WRITTEN EXERCISE: Reproduce the lines of the material word for word, starting at the line that contains "Find the location of a particular element. The width" and ending with the last line of the material.

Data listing
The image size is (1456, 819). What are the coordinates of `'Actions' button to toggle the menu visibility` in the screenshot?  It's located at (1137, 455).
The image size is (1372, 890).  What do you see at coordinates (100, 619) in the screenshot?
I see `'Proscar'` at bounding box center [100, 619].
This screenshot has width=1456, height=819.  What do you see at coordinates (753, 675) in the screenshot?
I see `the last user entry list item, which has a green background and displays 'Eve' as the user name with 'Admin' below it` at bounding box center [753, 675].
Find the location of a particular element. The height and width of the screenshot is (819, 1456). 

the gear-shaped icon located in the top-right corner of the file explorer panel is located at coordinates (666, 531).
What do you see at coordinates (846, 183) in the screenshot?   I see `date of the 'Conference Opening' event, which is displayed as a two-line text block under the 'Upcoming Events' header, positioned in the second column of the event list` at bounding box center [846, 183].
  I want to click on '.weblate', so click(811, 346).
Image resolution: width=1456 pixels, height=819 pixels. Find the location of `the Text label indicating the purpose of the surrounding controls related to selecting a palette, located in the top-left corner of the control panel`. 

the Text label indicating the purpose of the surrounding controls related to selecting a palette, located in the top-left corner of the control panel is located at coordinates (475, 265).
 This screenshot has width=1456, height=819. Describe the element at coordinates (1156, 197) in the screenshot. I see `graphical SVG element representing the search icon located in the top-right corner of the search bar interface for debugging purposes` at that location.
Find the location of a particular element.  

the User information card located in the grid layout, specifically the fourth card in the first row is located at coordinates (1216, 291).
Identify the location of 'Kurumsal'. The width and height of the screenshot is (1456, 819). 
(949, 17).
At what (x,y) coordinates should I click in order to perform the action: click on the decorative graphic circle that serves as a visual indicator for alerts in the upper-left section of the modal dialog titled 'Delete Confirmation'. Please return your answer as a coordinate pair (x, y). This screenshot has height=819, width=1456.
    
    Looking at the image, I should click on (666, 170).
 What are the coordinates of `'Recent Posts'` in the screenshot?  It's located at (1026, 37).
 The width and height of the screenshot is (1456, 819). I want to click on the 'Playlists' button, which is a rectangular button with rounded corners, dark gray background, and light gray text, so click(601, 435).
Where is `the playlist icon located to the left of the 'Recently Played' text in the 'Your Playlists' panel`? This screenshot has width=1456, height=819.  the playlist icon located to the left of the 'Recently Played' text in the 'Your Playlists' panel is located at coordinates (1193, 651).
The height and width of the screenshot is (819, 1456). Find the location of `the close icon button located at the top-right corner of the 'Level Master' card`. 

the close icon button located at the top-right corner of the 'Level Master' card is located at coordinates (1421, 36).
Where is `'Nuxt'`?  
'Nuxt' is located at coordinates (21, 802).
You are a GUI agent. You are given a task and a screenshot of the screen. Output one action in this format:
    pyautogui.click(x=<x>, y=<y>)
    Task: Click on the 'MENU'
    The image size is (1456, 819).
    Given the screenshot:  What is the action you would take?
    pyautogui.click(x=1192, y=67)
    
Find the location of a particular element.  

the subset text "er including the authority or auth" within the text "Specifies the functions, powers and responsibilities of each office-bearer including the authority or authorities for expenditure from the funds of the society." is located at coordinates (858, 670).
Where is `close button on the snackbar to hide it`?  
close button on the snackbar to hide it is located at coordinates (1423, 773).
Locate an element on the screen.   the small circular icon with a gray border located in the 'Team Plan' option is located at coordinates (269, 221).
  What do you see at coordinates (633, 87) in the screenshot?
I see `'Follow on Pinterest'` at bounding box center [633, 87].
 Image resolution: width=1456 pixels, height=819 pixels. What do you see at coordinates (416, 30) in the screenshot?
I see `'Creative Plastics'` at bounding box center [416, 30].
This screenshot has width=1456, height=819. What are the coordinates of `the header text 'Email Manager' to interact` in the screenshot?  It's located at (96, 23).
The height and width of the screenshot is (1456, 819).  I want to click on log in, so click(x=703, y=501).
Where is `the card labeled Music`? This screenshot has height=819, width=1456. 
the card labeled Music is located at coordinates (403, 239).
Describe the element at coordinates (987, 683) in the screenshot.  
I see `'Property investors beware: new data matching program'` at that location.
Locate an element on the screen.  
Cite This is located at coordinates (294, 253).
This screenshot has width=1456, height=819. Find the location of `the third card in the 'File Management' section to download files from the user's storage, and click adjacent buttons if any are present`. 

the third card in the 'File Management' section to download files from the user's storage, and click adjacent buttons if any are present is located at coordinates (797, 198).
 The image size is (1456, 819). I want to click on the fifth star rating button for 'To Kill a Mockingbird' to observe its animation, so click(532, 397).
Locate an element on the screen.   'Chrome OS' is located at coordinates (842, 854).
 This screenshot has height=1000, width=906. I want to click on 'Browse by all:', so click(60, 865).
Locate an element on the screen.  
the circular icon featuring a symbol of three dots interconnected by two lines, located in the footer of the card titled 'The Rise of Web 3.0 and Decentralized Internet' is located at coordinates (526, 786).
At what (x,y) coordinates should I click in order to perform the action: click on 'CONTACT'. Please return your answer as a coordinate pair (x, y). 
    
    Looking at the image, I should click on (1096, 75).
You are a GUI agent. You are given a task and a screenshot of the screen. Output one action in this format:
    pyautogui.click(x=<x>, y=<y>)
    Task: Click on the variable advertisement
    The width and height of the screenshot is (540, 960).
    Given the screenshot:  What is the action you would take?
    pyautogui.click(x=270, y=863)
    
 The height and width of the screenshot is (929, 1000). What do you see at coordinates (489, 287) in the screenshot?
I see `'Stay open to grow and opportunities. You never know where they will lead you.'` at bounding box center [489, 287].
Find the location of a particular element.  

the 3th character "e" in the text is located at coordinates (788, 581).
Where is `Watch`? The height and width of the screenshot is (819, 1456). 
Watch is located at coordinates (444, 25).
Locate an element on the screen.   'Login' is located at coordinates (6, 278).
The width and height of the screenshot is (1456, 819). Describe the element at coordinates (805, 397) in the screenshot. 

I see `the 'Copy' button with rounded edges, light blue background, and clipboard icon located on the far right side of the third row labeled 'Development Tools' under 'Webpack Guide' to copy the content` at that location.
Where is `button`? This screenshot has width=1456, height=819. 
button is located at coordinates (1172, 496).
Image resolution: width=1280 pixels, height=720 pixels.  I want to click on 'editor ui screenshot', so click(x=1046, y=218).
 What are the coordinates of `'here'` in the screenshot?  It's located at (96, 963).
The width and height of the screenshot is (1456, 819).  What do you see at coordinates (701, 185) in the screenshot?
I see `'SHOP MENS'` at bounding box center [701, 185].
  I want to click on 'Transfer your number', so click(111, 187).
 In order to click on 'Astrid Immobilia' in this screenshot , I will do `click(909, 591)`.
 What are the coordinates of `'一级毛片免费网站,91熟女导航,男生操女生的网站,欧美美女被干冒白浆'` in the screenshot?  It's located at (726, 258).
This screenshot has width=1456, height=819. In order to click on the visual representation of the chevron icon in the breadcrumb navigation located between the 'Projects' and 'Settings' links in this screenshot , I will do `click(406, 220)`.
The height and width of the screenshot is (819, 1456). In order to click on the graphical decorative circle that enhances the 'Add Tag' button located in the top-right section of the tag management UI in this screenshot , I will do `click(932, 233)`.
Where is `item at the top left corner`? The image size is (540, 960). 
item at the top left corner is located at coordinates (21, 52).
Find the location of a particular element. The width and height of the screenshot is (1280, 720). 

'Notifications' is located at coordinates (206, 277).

TASK RESPONSE:
Find the location of a particular element. The width and height of the screenshot is (1280, 720). 

'Notifications' is located at coordinates (206, 277).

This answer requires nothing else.